Insistant sur le fait que promouvoir une stratégie d'un mois "ne manque pas de respect à la Constitution" – et que, pour le moment, il y aura, lors du prochain renouvellement déjà annoncé jusqu'à la première semaine de janvier, une audition des parties, un avis du gouvernement et l'approbation du Parlement – le Président da República a précisé que la mesure vise uniquement à faire savoir aux familles comment elles peuvent profiter du «moment unique de Noël» – à condition que, conformément aux règles qui empêchent une nouvelle contagion.

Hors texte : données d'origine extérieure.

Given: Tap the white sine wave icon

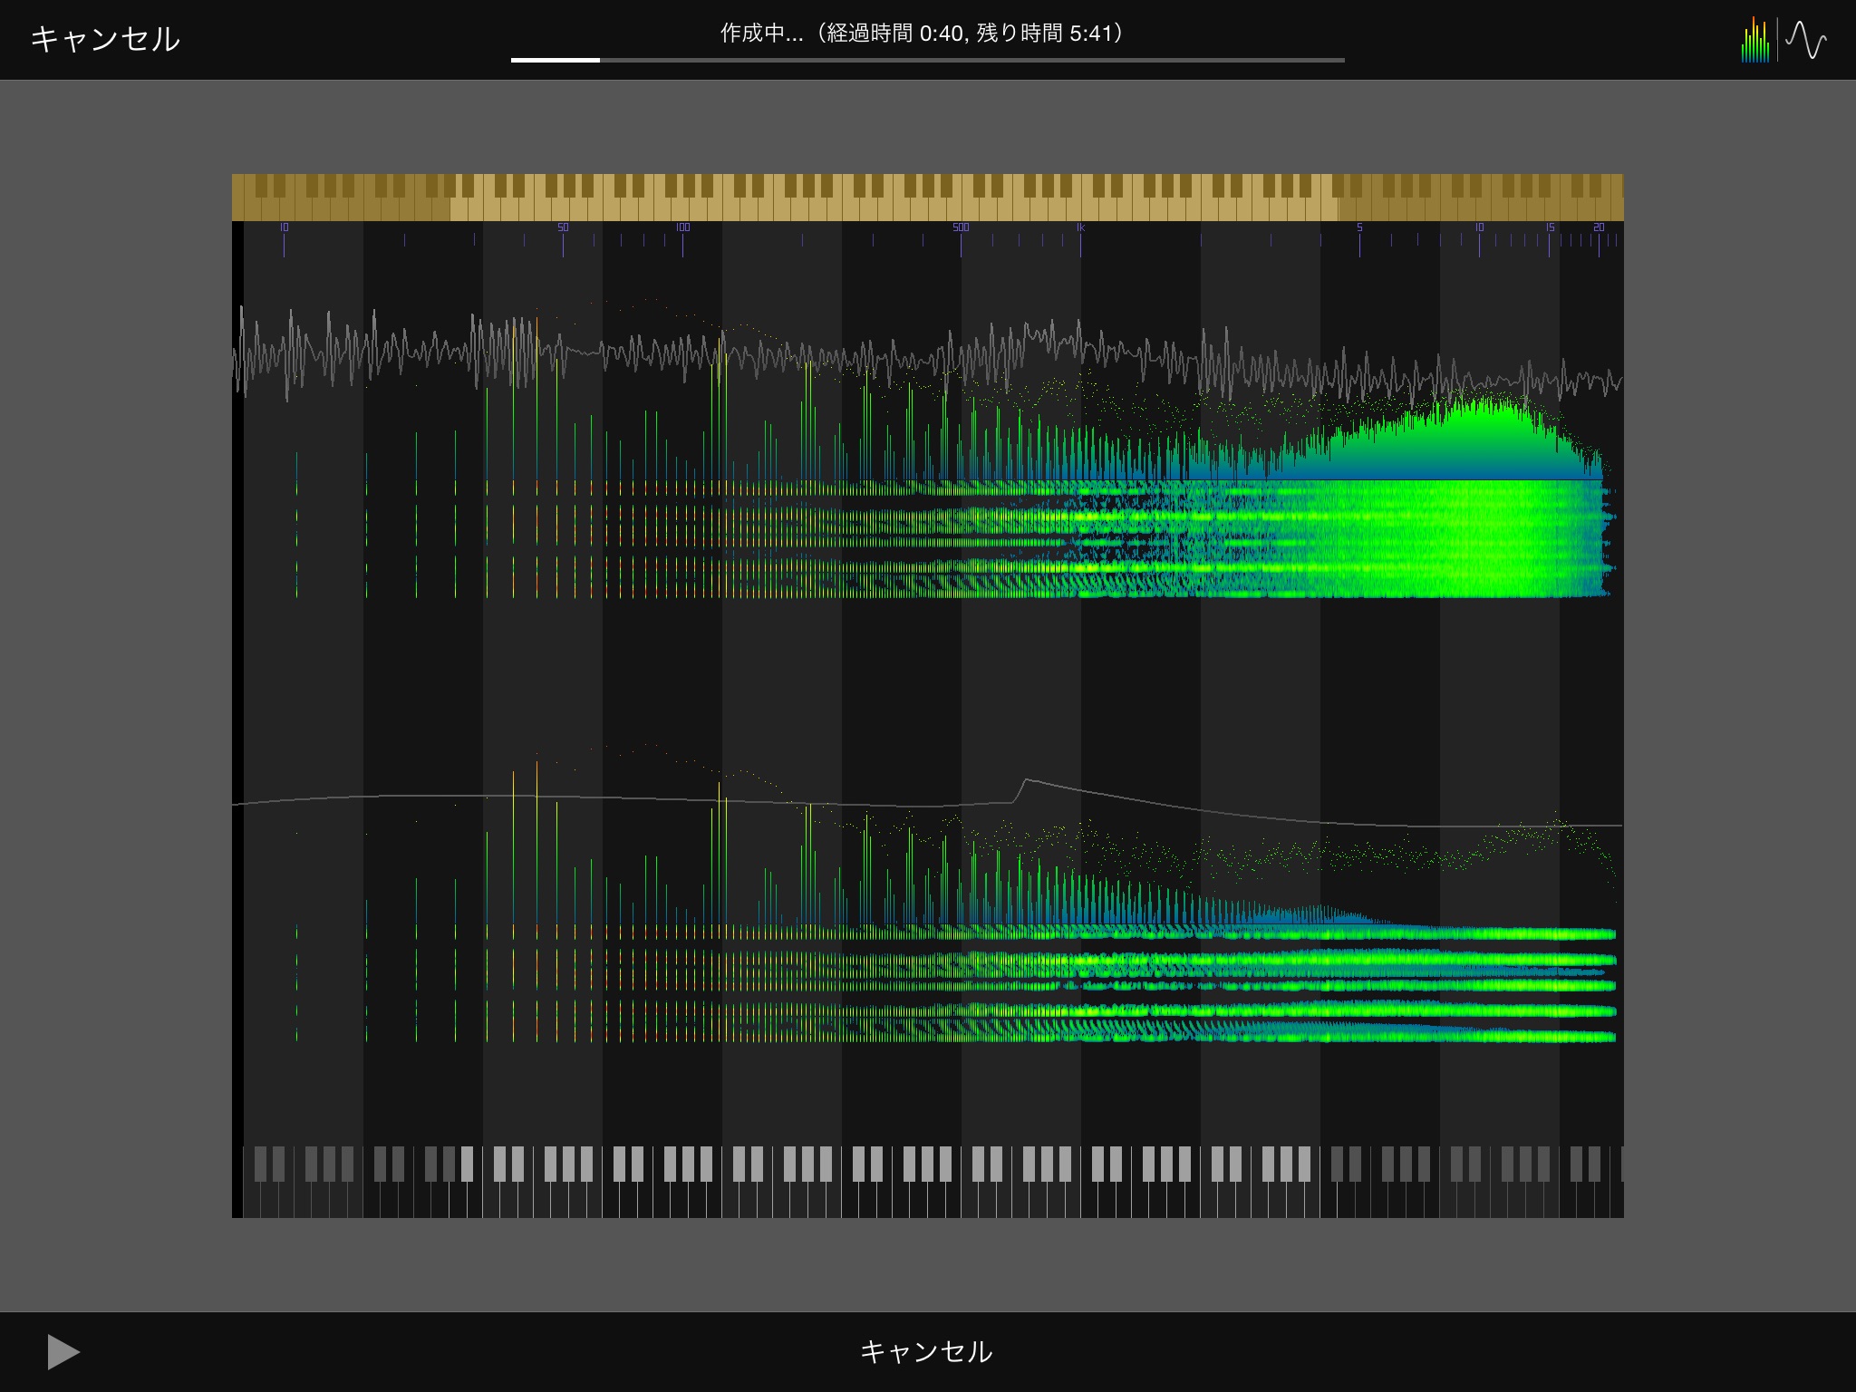Looking at the screenshot, I should 1806,41.
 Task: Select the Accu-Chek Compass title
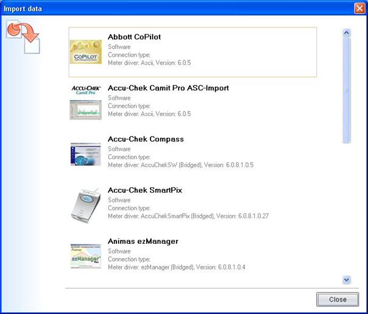(146, 140)
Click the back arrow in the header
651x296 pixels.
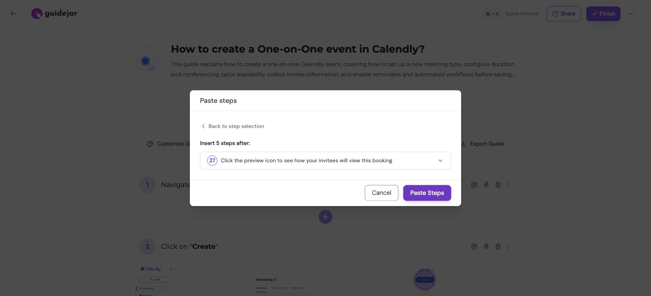tap(14, 14)
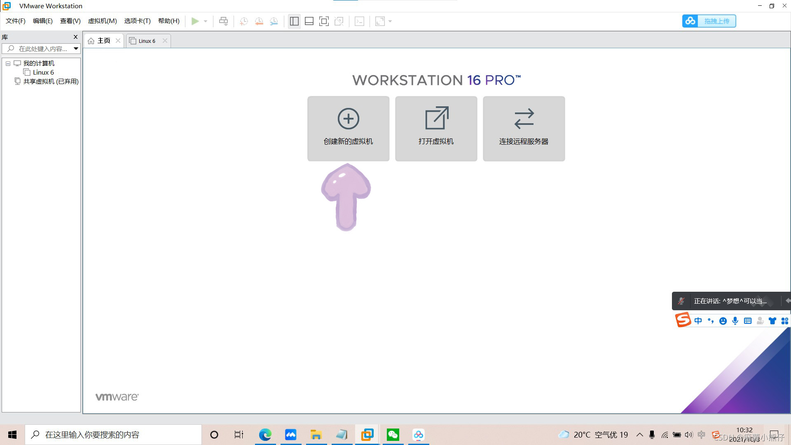Click the take snapshot clock icon
This screenshot has height=445, width=791.
243,21
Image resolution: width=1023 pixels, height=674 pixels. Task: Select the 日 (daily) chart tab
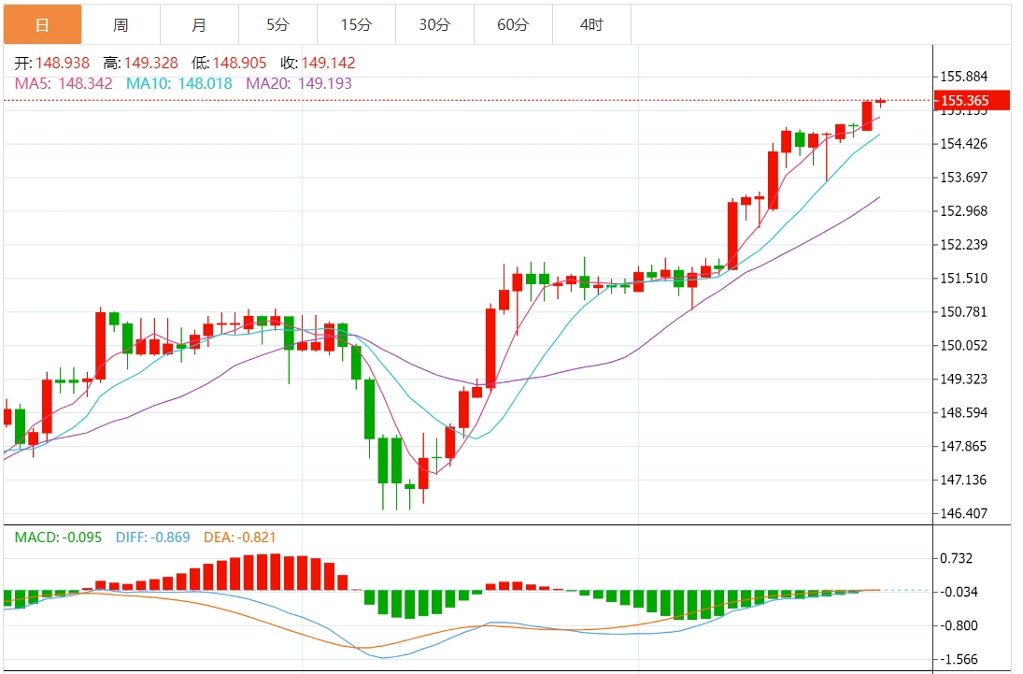click(42, 25)
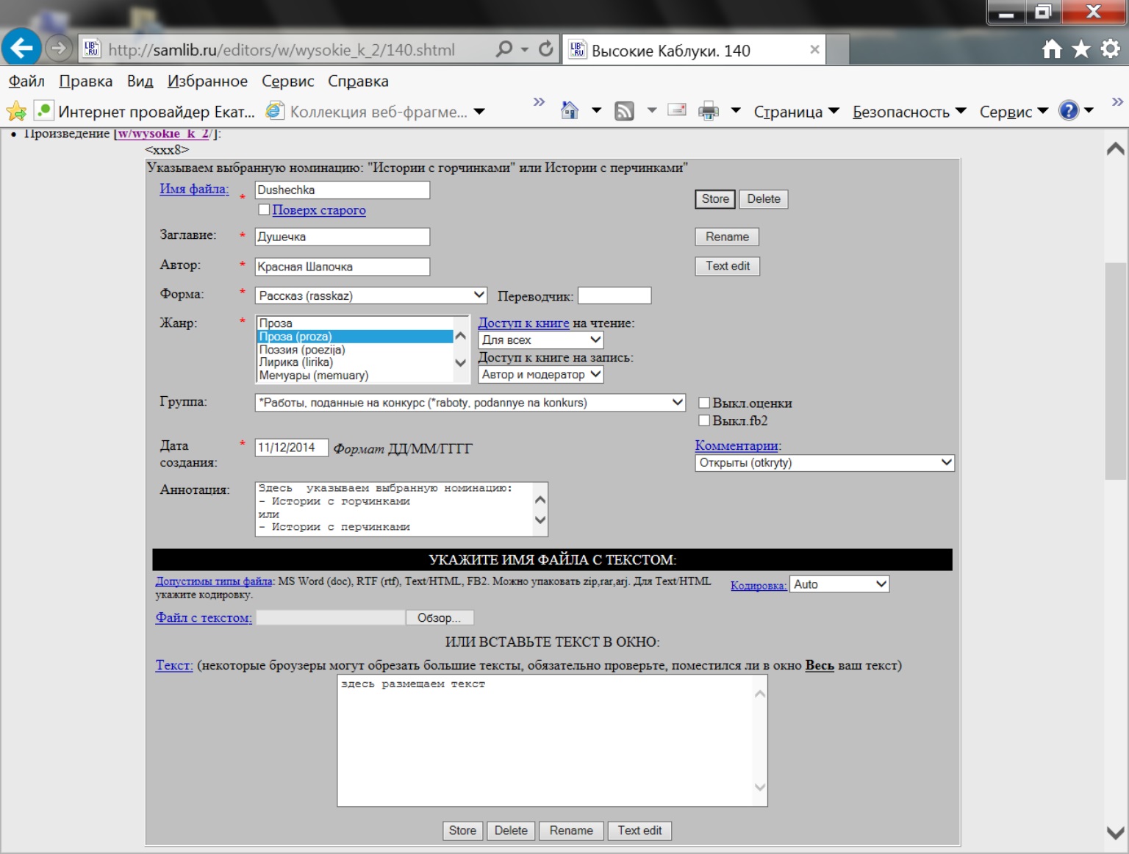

Comme il l'a également expliqué, malgré une nouvelle baisse du taux de transmission et des signes positifs de décélération du nombre d'infections, «la pression sur les hospitalisations et les soins intensifs reste préoccupante».

Par ailleurs, a-t-il poursuivi, même si le deuxième pic a été dépassé, il faut prévoir que «l'arrivée des vaccins, toujours en attente d'autorisation des autorités sanitaires européennes, suit un calendrier long», qui ne sera pas des semaines, mais des mois .

C'est pourquoi, selon lui, les «restrictions moins intenses à Noël», pratiquement certaines, devraient être «un moment unique pour ne pas devenir incontrôlable en janvier», soulignant que «toute facilité est mauvaise et toute prévention est impérative» – et ceci à la fois terminé Décembre au début de 2021.

"Et ce janvier peut être soutenu par les mesures prises en décembre", a-t-il souligné, louant ensuite le comportement de chacun. «Les 15 derniers jours ont montré une adhésion massive aux mesures gouvernementales, et les résultats sont déjà visibles.» Utilisant une citation du neuroscientifique António Damásio sur les Portugais, le président de la République a également salué «la générosité, la patience et le calme» et a insisté sur le fait que «une telle compréhension et des sacrifices de toutes sortes» ne doivent pas être gaspillés ».

Enfin, il a garanti «une confiance totale dans notre résistance collective», soulignant que «nous avons fait face à près d'un an de pandémie». Et si «on est entré en décembre pour contenir le Covid-19», on peut alors, a-t-il conclu, «garantir un meilleur début de 2021», ce qui nous permet «d'oublier ce 2020».

Le contenu de Marcelo explique les raisons du nouvel état d'urgence: «chaque établissement est faux et toute prévention est impérative» apparaît d'abord dans Visão.